By pino scaccia | settembre 13, 2008

“Ogni osservazione ha bisogno di liberarsi dai codici familiari che porta con sé, ha bisogno di andare alla deriva in mezzo a tutto ciò che non capisce, per poter arrivare ad una foce, dove dovrà sentirsi smarrita. Come una tendenza naturale che ci assorbe, ogni osservazione intensa del mondo esterno forse ci porta più vicini alla nostra morte; ossia, ci porta ad essere meno separati da noi stessi”. (Gianni Celati, Verso la foce)

Quattordici anni dopo, ancora non si sa niente sulla fine dolorosa di Ilaria Alpi. L’ultimo atto del calvario è addirittura avvilente: si scopre che l’auto mandata dalla Somalia non è quella dov’è stata uccisa la giornalista con il povero Miran. Pensare che la commissione d’inchiesta aveva fatto su quell’auto un sacco di congetture (evidentemente tutte sbagliate), inventandosi una soluzione. E per fortuna un magistrato intelligente ha deciso di non archiviare il caso.

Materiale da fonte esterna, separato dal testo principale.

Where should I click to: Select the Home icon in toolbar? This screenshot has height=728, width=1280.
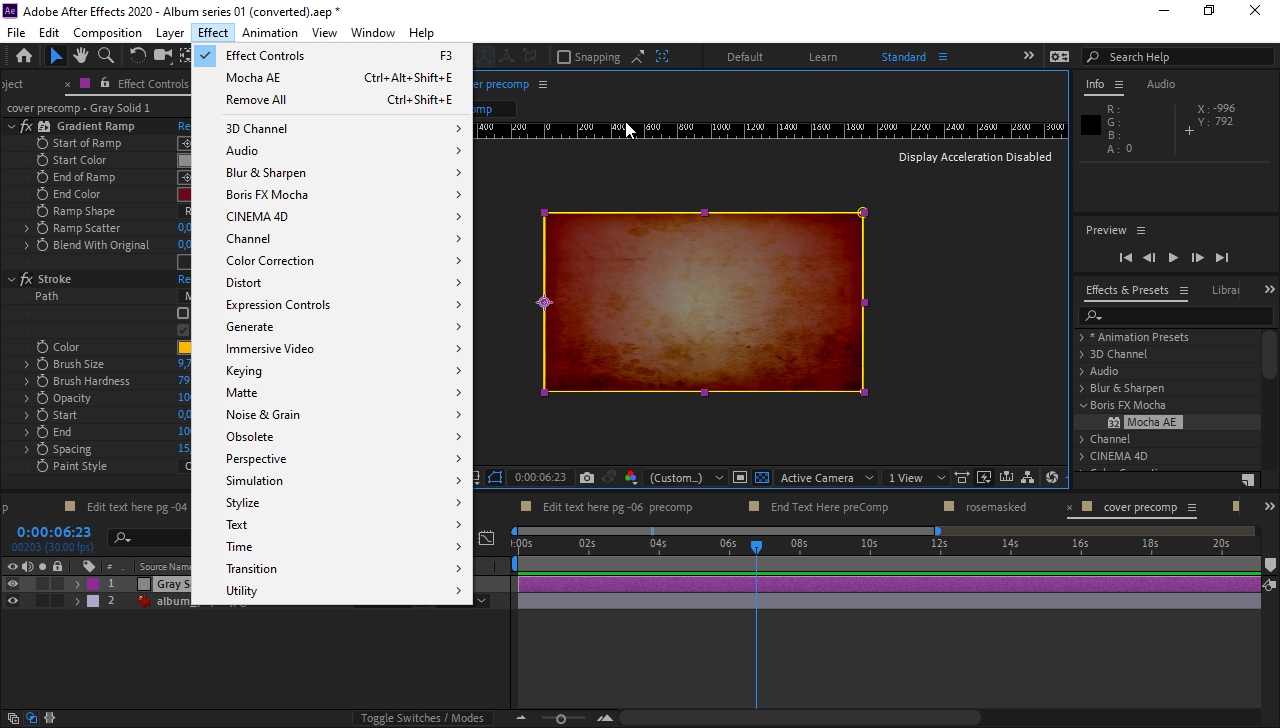[x=24, y=56]
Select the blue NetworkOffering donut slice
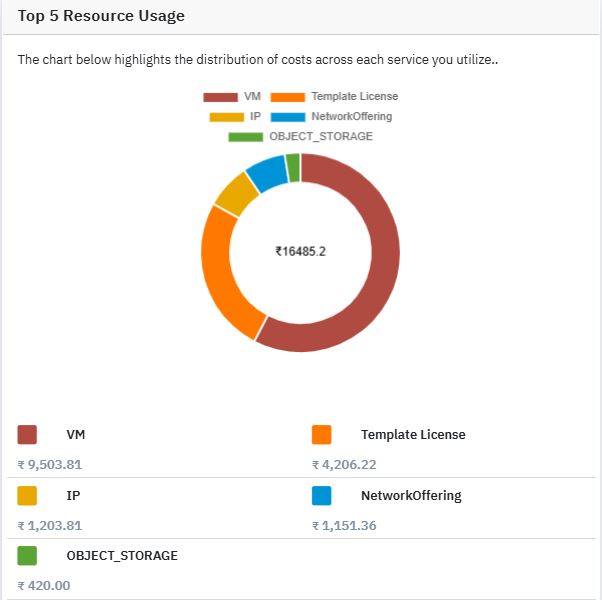Screen dimensions: 602x600 [268, 173]
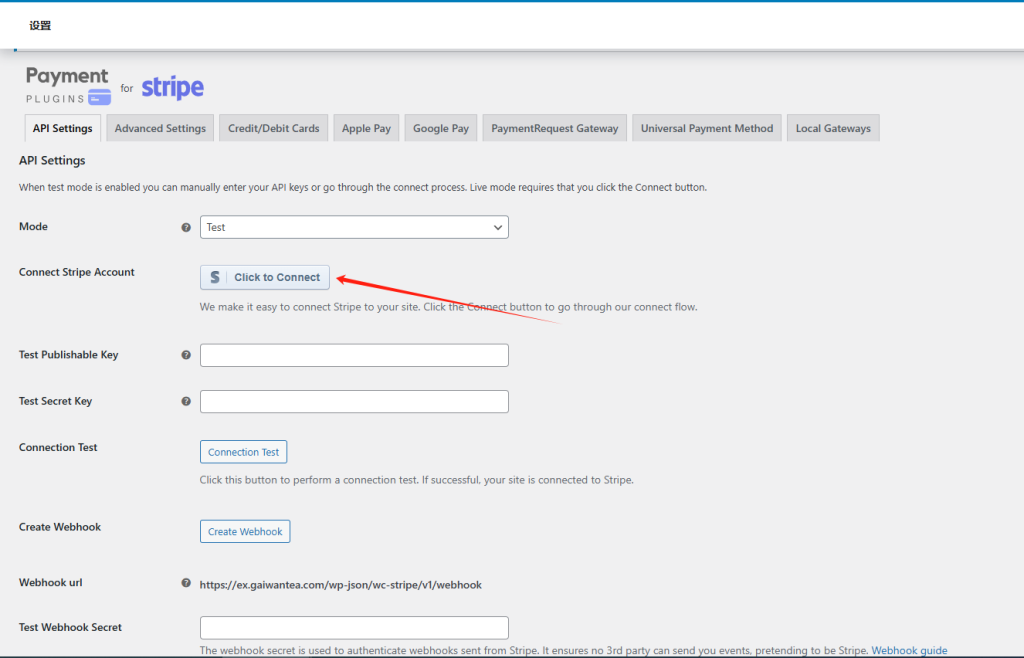Click the help icon next to Mode
Image resolution: width=1024 pixels, height=658 pixels.
[186, 227]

Un commando di uomini armati ha rapito e ucciso in Iraq quattro collaboratori di ‘Sharqia Tv’, nella citta’ di Mosul. Le vittime – un giornalista, due cameramen e un autista – sono state rapite mentre registravano un popolare programma televisivo ‘Futurqum Alena’. I loro corpi, crivellati dai proiettili, sono stati ritrovati nella zona di Al Zangili. Lo hanno riferito fonti di polizia locale e l’emittente televisione. “Lo staff del canale, con i cuori addolorati per la grave perdita”, si legge in un comunicato della tv irachena, “conferma la volonta’ di andare avanti con il lavoro indipendente”. I reporter iracheni sono da cinque anni sotto gli attacchi di Al Qaeda, dei ribelli sunniti e dei miliziani sciiti. Secondo l’Iraqi Journalism Freedom Observatory, più di 260 persone legate al mondo dell’informazione sono morte dal 2003 a oggi.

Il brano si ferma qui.